IDCS Security Provider Requires Access Token for JWK Access

[jburgess]

Environment Details

• Helidon Version: 2.0.0-M2
• Helidon MP
• JDK version: jdk-11.0.2
• OS: all

---

Problem Description

When attempting to use IDCS security provider for protecting a REST endpoint in an MP implementation the application fails when accessing the IDCS JWK endpoint:

Server returned HTTP response code: 401 for URL: https://[idcs_tenency].oraclecloud.com:443/admin/v1/SigningCert/jwk

The IDCS documentation indicates this endpoint requires an Access Token in order to access this resource.

Expected Behavior

The Helidon IDCS Security provider should authenticate and provide an access token when retrieving the JWK from IDCS.

[tomas-langer]

The general documentation for OpenID connect lists the JWK endpoint as one of the publicly accessible endpoints (and it is also part of the "well-known" URIs listed.
There is an option to make this endpoint public in IDCS. As the endpoint exposes public keys, this should not be considered a security risk.
We can look into the possibility of authenticating against such an endpoint.

[tomas-langer]

This is a bit harder that expected, as requesting the token required to access the endpoint is IDCS specific.
Designing a way to override default behavior through server specific extensions, with idcs being provided out of the box.
This would allow the following oidc configuration:

identity-uri: "some-idcs-host"
client-id: ".."
client-secret: ".."
provider-type: "idcs" #optional key, can be set to "@default" to revert back to default behavior

[tomas-langer]

This approach would allow us (and our users) to add customized implementations for various providers.

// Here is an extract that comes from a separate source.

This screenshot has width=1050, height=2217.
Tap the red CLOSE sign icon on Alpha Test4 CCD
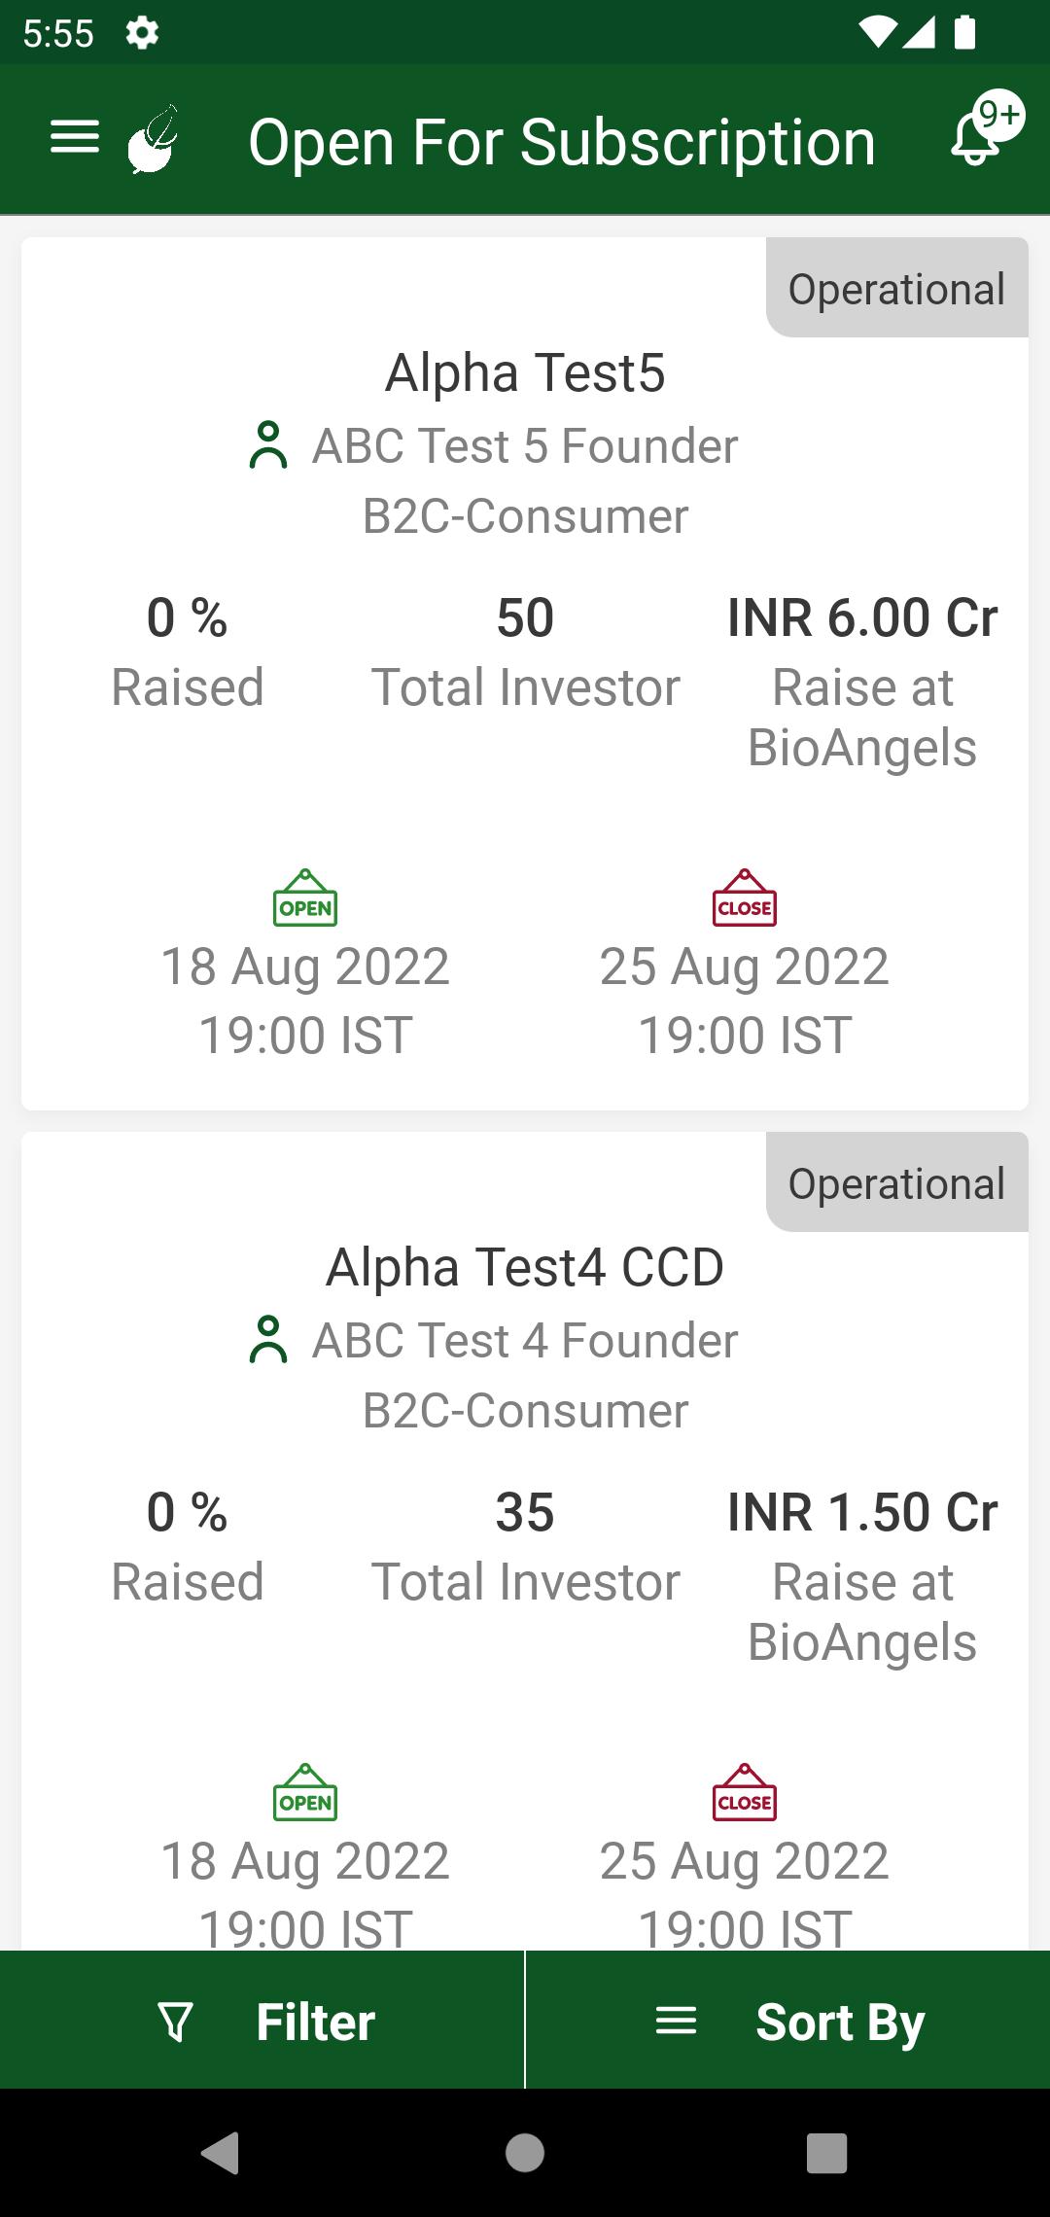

For 2.0 this is most likely going to be just internal API, as we lack information for well designed public API and we would like to introduce this update for IDCS asap.
Also for the future, we will replace use of Jersey client with Helidon WebClient, which would be an additional backward incompatible change.

[tomas-langer]

The PR changes the behavior as follows:

1. You can configure server-type to idcs to use a token to access JWK
2. If server-type is undefined or any other value, behavior is as before the change (e.g. JWK is expected to be a public endpoint).
3. Default value for server-type is @default for the purpose of reverting back to default via config
4. The change is currently created as a part of the current OidcConfig, as it does not require any third party dependency and is implemented as a single new class. We may decide to use a service loader in the future.